▶ **TASKS TO COMPLETE**:
1. In the mailing list post, how often did the Philips BDP3000's 24.000Hz output cause a jumped frame before its firmware fix?
2. List the output frequencies that, according to the mailing list post, computer hardware usually cannot provide to a TV or monitor.
3. Reproduce the mailing list post word for word from "Computer hardware usually" to "to output framerate.".

▶ **EXTRACT**:

╭──

Re: Advice on new motherboard, xineliboutput, vdpau, hdmi video & audio, etc.

[Date Prev][Date Next][Thread Prev][Thread Next][Date Index][Thread Index]

 



On 18.08.2010 11:13, jori.hamalainen@xxxxxxxxxxxxxxx wrote:
I also would like to remind the framerate issues. Naturally you decide what
is enough precision and quality for you.

Computer hardware usually cannot provide 50.000Hz, 59.940Hz or 23.976Hz
outputs to your TV/Monitor. This will cause some judder on display output
as MPEG/AVC input-stream is not synchronized to output framerate.

I have got "good enough" 50 Hz output to HDMI from Nvidia GS8400 DVI output with VDPAU. Typically there is small jump about every 10s with DVB SDTV content but it is visible only with graphic news scrollers. It is not annoying me that much. That is of course a very subjective matter.

For example dedicated blu-ray player Philips BDP3000 had a 24.000Hz output
(before firmware fix) which resulted a jumped frame every 42 seconds as
real input stream is 23.976Hz. It was annoying after you noticed it. But
luckily now it is fixed to real 23.976 output.

With this bridge we come to VGA-hardware which might have 50.01Hz closest to
50Hz signal. So every 100 frames we get a jump in picture synch. Ever seen
jumping camera panning while watching a film and got annoyed by it?

Yes -- I have tried VGA but my one TV has only 60 Hz VGA mode that produces bad juddering picture. Then my other TV does not accept full HD modes via VGA. I also prefer the brighter colors and perfect pixels I get over HDMI. Subjective things again ...
For ATI cards there is a dynamic framerate fix, unfortunately there is not
one
for Nvidia cards. Nvidia has good HW acceleration but potentially bad
output.
With ATI vice versa.

This ATI fix fixes 50.01 by dynamically reprogramming VGA timers so real
output
is 50.000Hz. (General description, the author can describe more if needed).
I tried two years ago a motherboard with integrated AMD graphics with HDMI but bought soon the cheap NVidia GS8400 card because of problems: poor stability/wife acceptance factor, tearing, blurry scaling etc. I am still using AMD stuff at work for desktop usage so I have seen the improvement in the open source drivers but I still feel I get better value for the money with NVidia stuff.

╰──

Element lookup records
╭──

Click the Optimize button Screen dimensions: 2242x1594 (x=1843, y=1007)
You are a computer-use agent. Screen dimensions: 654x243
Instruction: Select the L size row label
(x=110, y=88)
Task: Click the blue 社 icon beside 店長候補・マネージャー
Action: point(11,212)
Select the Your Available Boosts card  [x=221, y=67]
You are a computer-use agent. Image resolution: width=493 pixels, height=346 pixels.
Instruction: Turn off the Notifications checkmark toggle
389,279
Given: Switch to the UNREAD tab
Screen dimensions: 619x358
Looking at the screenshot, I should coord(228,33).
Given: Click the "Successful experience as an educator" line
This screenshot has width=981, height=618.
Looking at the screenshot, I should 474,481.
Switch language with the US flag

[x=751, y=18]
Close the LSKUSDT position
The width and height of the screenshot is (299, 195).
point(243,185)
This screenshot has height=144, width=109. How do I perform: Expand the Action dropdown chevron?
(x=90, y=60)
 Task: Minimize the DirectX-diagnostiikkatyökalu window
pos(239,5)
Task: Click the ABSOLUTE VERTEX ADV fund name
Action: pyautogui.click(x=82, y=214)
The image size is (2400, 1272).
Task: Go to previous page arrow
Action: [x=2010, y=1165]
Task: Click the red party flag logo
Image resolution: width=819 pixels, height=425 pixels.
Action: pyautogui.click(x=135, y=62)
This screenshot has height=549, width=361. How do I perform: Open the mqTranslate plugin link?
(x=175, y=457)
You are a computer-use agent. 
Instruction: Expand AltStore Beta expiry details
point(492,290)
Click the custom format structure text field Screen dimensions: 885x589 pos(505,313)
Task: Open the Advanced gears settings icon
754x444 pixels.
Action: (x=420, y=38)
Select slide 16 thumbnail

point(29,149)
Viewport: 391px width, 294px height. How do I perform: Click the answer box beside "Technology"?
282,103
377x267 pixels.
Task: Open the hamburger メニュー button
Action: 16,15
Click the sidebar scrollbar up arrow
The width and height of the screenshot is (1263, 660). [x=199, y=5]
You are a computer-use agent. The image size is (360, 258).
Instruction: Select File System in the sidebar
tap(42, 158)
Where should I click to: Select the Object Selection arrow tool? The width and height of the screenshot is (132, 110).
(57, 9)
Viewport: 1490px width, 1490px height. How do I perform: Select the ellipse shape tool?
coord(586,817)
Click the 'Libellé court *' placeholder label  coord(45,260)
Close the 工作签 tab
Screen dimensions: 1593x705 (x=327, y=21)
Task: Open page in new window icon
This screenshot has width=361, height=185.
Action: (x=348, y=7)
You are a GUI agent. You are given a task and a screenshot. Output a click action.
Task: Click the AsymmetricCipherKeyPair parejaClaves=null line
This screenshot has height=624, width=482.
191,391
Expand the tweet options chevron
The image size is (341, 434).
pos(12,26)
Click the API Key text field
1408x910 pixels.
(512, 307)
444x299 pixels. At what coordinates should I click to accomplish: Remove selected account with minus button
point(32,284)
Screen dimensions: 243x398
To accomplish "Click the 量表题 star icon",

╰──

▶ **SOLUTIONS FOR EACH TASK**:
1. Every 42 seconds.

2. 50.000Hz, 59.940Hz, 23.976Hz

3.
Computer hardware usually cannot provide 50.000Hz, 59.940Hz or 23.976Hz
outputs to your TV/Monitor. This will cause some judder on display output
as MPEG/AVC input-stream is not synchronized to output framerate.